創業や事業承継のための融資や災害など緊急時の救済を目的とした融資は公的融資としての大きな役割を担っています。

設備資金、運転資金ともに資金の使途として融資を受けることができますが、融資期間が数年から20年と長期間にわたる設備投資や資金繰りの改善等を目的とした資金調達手段となります。

信用保証協会も中小企業の資金繰りを円滑化することを目的とした公的機関であり、事業者が民間金融機関から融資を受ける際に信用保証協会がその債務を保証することで、金融機関の審査基準が下がり、調達額や借入条件が有利になります。

自治体が窓口となり信用保証協会と金融機関が協調して融資を行う制度融資(斡旋融資)と金融機関が窓口となり信用保証協会の保証付き融資を行う経由融資の2つのパターンがあります。

制度融資は日本政策金融公庫と同様な形で自治体ごとに様々な融資メニューがあります。経由融資は地域の信用金庫や信用組合、地方銀行などがそれぞれ独自に保証付き融資に対応するものです。

 

■ 金融機関が融資判断を行うための着目点は

公的融資、民間金融機関からの融資をうける場合、それぞれの規定のフォーマットによる申請書類の他に、財務諸表、試算表、資金繰り表、借入残高表、計画書などが求められます。

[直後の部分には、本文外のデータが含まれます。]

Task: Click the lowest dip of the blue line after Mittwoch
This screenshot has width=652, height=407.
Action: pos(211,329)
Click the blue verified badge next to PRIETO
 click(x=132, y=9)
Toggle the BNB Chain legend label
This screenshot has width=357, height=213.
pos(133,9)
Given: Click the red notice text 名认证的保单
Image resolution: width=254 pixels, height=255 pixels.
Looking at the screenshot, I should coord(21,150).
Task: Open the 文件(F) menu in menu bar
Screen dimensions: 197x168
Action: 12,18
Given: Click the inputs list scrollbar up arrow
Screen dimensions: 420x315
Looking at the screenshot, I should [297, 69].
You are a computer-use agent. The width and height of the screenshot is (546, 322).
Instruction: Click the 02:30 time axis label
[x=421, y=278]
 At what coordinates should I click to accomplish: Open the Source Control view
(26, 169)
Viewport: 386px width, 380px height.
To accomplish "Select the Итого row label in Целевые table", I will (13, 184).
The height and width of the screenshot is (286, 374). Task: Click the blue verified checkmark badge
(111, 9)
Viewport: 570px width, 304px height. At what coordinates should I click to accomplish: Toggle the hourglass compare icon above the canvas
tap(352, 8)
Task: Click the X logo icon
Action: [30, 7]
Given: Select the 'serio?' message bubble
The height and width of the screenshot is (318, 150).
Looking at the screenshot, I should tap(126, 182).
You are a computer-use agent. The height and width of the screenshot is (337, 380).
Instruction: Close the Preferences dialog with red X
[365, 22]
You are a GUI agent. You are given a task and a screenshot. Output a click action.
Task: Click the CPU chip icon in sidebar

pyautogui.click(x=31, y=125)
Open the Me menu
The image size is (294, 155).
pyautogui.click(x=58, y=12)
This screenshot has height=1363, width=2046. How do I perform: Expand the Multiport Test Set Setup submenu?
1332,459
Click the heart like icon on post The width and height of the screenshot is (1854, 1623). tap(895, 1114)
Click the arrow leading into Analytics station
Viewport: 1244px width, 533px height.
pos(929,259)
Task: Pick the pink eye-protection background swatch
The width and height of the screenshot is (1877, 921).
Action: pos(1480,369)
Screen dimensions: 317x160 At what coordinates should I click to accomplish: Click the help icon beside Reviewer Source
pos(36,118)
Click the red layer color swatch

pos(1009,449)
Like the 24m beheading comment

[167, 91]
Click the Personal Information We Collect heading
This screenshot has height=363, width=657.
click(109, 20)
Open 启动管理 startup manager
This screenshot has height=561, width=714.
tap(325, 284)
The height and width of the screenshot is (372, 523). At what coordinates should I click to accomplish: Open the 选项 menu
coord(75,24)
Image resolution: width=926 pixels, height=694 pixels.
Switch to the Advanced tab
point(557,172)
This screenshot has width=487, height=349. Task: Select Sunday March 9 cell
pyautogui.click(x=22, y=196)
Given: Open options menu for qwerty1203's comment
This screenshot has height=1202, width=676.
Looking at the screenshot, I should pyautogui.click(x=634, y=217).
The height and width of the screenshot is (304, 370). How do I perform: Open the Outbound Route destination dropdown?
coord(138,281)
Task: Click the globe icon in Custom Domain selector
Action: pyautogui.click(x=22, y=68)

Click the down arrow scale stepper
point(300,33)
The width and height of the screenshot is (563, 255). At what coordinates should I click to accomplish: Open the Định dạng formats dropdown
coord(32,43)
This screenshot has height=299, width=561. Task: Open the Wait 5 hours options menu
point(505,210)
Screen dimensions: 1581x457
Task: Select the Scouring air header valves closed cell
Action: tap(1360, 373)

これらの資料のなかで審査の判断基準となる主要な指標をあげてみます。

貸借対照表では大口の売上債権の信用力(売上債権)、長期滞留在庫の有無や在庫の価値(棚卸資産)、売却可能性と時価との比較(不動産、有価証券、投資等)などが注目ポイントです。

損益計算書では部門別売上高の傾向や計画対比が不採算部門の検出や企業継続性の判断材料となります(売上高)。販売管理費明細の前年対比では人件費、その他固定費の負担の度合いが見られます(営業利益)。特別損益は発生原因と資金流出の有無により業績への影響度を判断します(特別損益)。

資金繰り表では過去6ヶ月と今後6ヶ月について、経常収支から業況を確認し、それに対する財務収支が適正なものであるかどうかを判断します。

借入残高表では各借入先のシェアが確認されます。

計画書等ではその計画の実現可能性が具体的数値をもって評価されます。

民間金融機関ではこれらから算出される様々な指標を用いて融資の判断を決定しています。

 

■ 事業性評価による融資の入り口となるローカルベンチマーク

ローカルベンチマークは二段階の構成となっており、第一段階は支援する側となる金融機関や支援機関が、融資先となる中小企業を取り巻く地域の産業構造や経済の動向等の外部環境を分析し個別企業への対応方針を決定する前提となります。第二段階は融資先となる個別企業の評価を行うための財務情報と非財務情報で、企業側が自己診断として用いるとともに、融資、支援を行う金融機関や支援機関の側も企業を評価する際の活動に組み込むことが期待されるものとなっています。

ローカルベンチマークの財務情報は6つの指標から構成されます。

  1. 売上増加率<売上持続性>
  2. 営業利益率<収益性>
  3. 労働生産性<生産性>
  4. EBITDA(有利子負債倍率)<健全性>
  5. 営業運転資本回転期間<効率性>
  6. 自己資本比率<安全性>

事業から生み出されるキャッシュフローの把握を根幹とし事業価値と成長性、持続性を評価することを目的としています。

また、これらの指標は同業種の平均と比較することができるようになっています。

現時点までの企業の状態をあらわす財務情報に対し、非財務諸情報は財務情報の裏付けと財務情報にあらわれない資産や将来に向けての可能性を評価するためのものです。4つの分析の視点が与えられています。

  1. 「経営者」の着目
  2. 「事業」への着目
  3. 「企業を取り巻く環境・関係者」への着目
  4. 「内部管理体制」への着目

これらの定性情報の具体化により企業の強みや課題を明らかにすることを目的としています。

 

■ 経営者と金融機関の対話のきっかけとなるローカルベンチマーク

これまで資金を調達する側の中小企業と融資を行う側の金融機関は決算書という定量情報をあいだに挟んで債務者と債権者という関係、あるいは、顧客と売込み側という関係から、「お願いする」、「お願いされる」という微妙な関係の上で取引を行ってきました。

融資の可否は決算書という過去の結果が重視されるものであったことから、恣意的に正確とは言えない定量情報となってしまう誘引も存在しています。

これに対しローカルベンチマークにもとづく事業性評価により見えてくる経営課題等を、融資・支援する側が経営者側に提示・共有することで、課題解決に向けた対話の入り口として機能していくことに期待がよせられています。